ACTIVITIES:
A - In the comments on literature textbooks, what does the recently passed California law allow districts to do?
B - Condense the paragraph beginning "I might add, too" in the comments on literature textbooks into a short bulleted list that keeps its main facts.
C - Reproduce a passage from the comments on literature textbooks, beginning at the words "I might add, too, that" and stopping after "product cost. Ridiculous.".

READING PASSAGE:
----------
The lit texts these days are a complete abomination. Just awful. Fully of idiocies. Bloated and stupid. They appear to have been put together by complete amateurs. But they weren’t. They were put together by people cobbling something together that had to meet a billion regulatory demands and instantiate all the latest edufads cooked up by the reform crowd.
Look at a lit text today and you will have a hard time actually finding the selection in a lesson. A four-paragraph selection will be BURIED, completely BURIED, in 40 pages of ancillary exercises and extensions.
“All I want from a literature textbook is the literature itself printed in a clear and aesthetically pleasing font, some thoughtful questions at the end of the selection to help with ative reading, good introductions to literary movements and time periods, and a glossary of literary terms at the end.”
These are words spoken by someone who has a clue what he is doing. And a lot of teachers do. But all, now, have to wade through the mountains of junk in these programs, and their students suffer from the opportunity cost of their districts having spent so terribly much money on all that useless ancillary crap.
My students use actual novels and plays as well as an American Literature text from the 1990s. Many of our lessons are collaborations of genius and love passed on for decades. We are now applying the Orwellian CC language to our lessons. We used to admire College Board materials because individual teachers designed them. Not anymore.
Robert, you are absolutely correct on all points! This needs to be said, loud and clear, to all districts everywhere. It has been a corrupting influence.
I might add, too, that when schools are locked into only certain accepted avenues of purchasing supplies, the cost is unnecessarily high. Why can’t teachers be given $x to go buy what they truly need for the classroom at a lower rate than ordering from specified approved catalogs? They don’t seem to TRUST us to spend wisely. I have had 2 small bottles of White Out shipped in a box the size of a Puffs tissue box or larger , with postage for more than the product cost. Ridiculous.
We need site-based management in this country. We need local principals, superintendents, curriculum coordinators, and teachers to take back their profession, to make their own decisions about materials. Sadly, we are heading furiously in the opposite direction. The current reforms are top-down, authoritarian mandates created by amateurs. And those amateurs, many of them professional educrats, are ruining our teaching and stifling the creation of truly coherent and innovative educational materials.
Robert, I worry that the sites won’t be able to choose well. In fact, CA has recently passed a law that enables districts to choose their own Common Core texts –bypassing the state approval process — and use some of the CC monies allocated to each district to do this. But when I explained this to our administrators and teachers, there was no rush to start hunting for good materials. I sense that everyone wants to be told what to buy. Who has time to find new materials? And what KIND of materials do we need? The answer hinges on one’s interpretation of the Common Core –which most seem to view as a bundle of skills to be explicitly taught and mastered, not a call for a coherent, knowledge-building curriculum (even though the CC does call for this in a sidebar on p. 2). So the texts sites choose (if they choose to choose at all) are likely to be ill-chosen. And I must confess that I don’t quite know how to go about using this opportunity. I’d like a day off to roam the Internet looking for materials and order sample copies. Then another day to examine the materials when they came in and discuss with colleagues. I actually asked for this; no reply. Meanwhile I’m swamped with the demands of teaching seven classes a day. Schools have been given the “freedom” to make new curricula (in accord with the CC) and buy whatever materials they deem fit, but what good is this freedom if we’re too overburdened and overstretched with daily demands to use it well. Like overbusy families, who’d like to cook delicious healthy meals from scratch each night, but end up having to resort to Taco Bell, our school finds itself having to reach for the curricular equivalent of fast food.
----------
DATASET CONTENT:

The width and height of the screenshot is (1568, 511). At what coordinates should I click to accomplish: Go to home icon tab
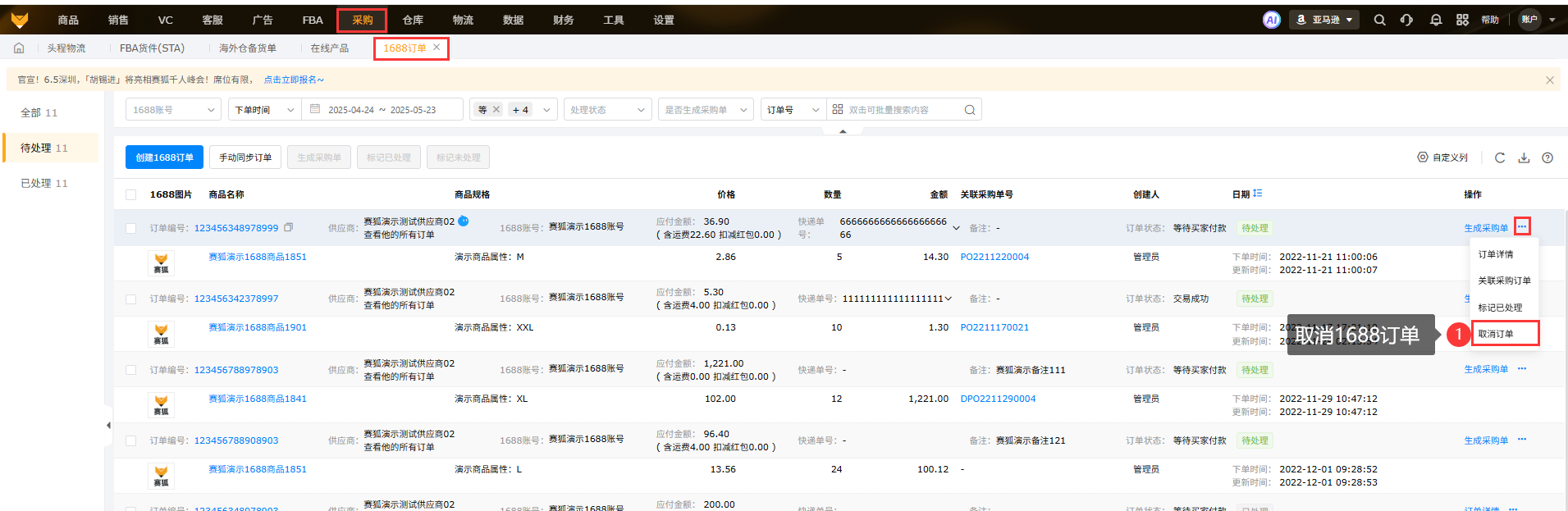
----------
SET OF ANSWERS:
A - It lets districts choose their own Common Core texts, bypassing the state approval process, and use some of the CC money allocated to each district to do so.

B -
- When schools may buy supplies only through certain approved channels, costs are unnecessarily high.
- Teachers could instead be given a set amount to buy what they need at a lower price than the approved catalogs charge.
- Schools do not seem to trust teachers to spend wisely.
- Two small bottles of White Out once arrived in a box at least the size of a Puffs tissue box, and the postage cost more than the product.

C -
I might add, too, that when schools are locked into only certain accepted avenues of purchasing supplies, the cost is unnecessarily high. Why can’t teachers be given $x to go buy what they truly need for the classroom at a lower rate than ordering from specified approved catalogs? They don’t seem to TRUST us to spend wisely. I have had 2 small bottles of White Out shipped in a box the size of a Puffs tissue box or larger , with postage for more than the product cost. Ridiculous.